Iris ❤️ Xarray #

There is a lot of overlap between Iris and Xarray, but some important differences too. Below is a summary of the most important differences, so that you can be prepared, and to help you choose the best package for your use case. See Package Phrasebook for a broad comparison of terminology.

Overall Experience#

Iris is the more specialised package, focused on making it as easy as possible to work with meteorological and climatological data. Iris is built to natively handle many key concepts, such as the CF conventions, coordinate systems and bounded coordinates. Iris offers a smaller toolkit of operations compared to Xarray, particularly around API for sophisticated computation such as array manipulation and multi-processing.

Xarray’s more generic data model and community-driven development give it a richer range of operations and broader possible uses. Using Xarray specifically for meteorology/climatology may require deeper knowledge compared to using Iris, and you may prefer to add Xarray plugins such as cf-xarray to get the best experience. Advanced users can likely achieve better performance with Xarray than with Iris.

Conversion#

There are multiple ways to convert between Iris and Xarray objects.

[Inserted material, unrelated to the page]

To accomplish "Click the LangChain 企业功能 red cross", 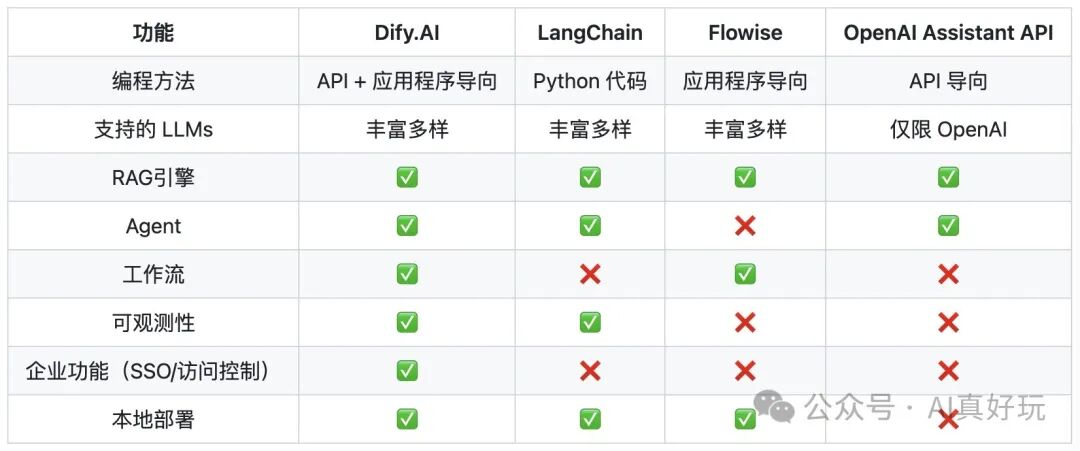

Xarray includes the to_iris() and from_iris() methods - detailed in the Xarray IO notes on Iris. Since Iris evolves independently of Xarray, be vigilant for concepts that may be lost during the conversion.
Because both packages are closely linked to the NetCDF Format, it is feasible to save a NetCDF file using one package then load that file using the other package. This will be lossy in places, as both Iris and Xarray are opinionated on how certain NetCDF concepts relate to their data models.
ncdata is a package which the Iris development team have developed to manage netcdf data, which can act as an improved ‘bridge’ between Iris and Xarray :

Ncdata can convert Iris cubes to an Xarray dataset, or vice versa, with minimal overhead and as lossless as possible.

For example :

from ncdata.iris_xarray import cubes_from_xarray, cubes_to_xarray
cubes = cubes_from_xarray(dataset)
xrds = cubes_to_xarray(cubes)

Ncdata avoids the feature limitations previously mentioned regarding Xarray’s to_iris() and from_iris(), because it doesn’t replicate any logic of either Xarray or Iris. Instead, it uses the netcdf file interfaces of both to exchange data “as if” via a netcdf file. So, these conversions behave just like exchanging data via a file, but are far more efficient because they can transfer data without copying arrays or fetching lazy data.

Regridding#

Iris and Xarray offer a range of regridding methods - both natively and via additional packages such as iris-esmf-regrid and xESMF - which overlap in places but tend to cover a different set of use cases (e.g. Iris handles unstructured meshes but offers access to fewer ESMF methods). The behaviour of these regridders also differs slightly (even between different regridders attached to the same package) so the appropriate package to use depends highly on the particulars of the use case.

Plotting#

Xarray and Iris have a large overlap of functionality when creating Matplotlib plots and both support the plotting of multidimensional coordinates. This means the experience is largely similar using either package.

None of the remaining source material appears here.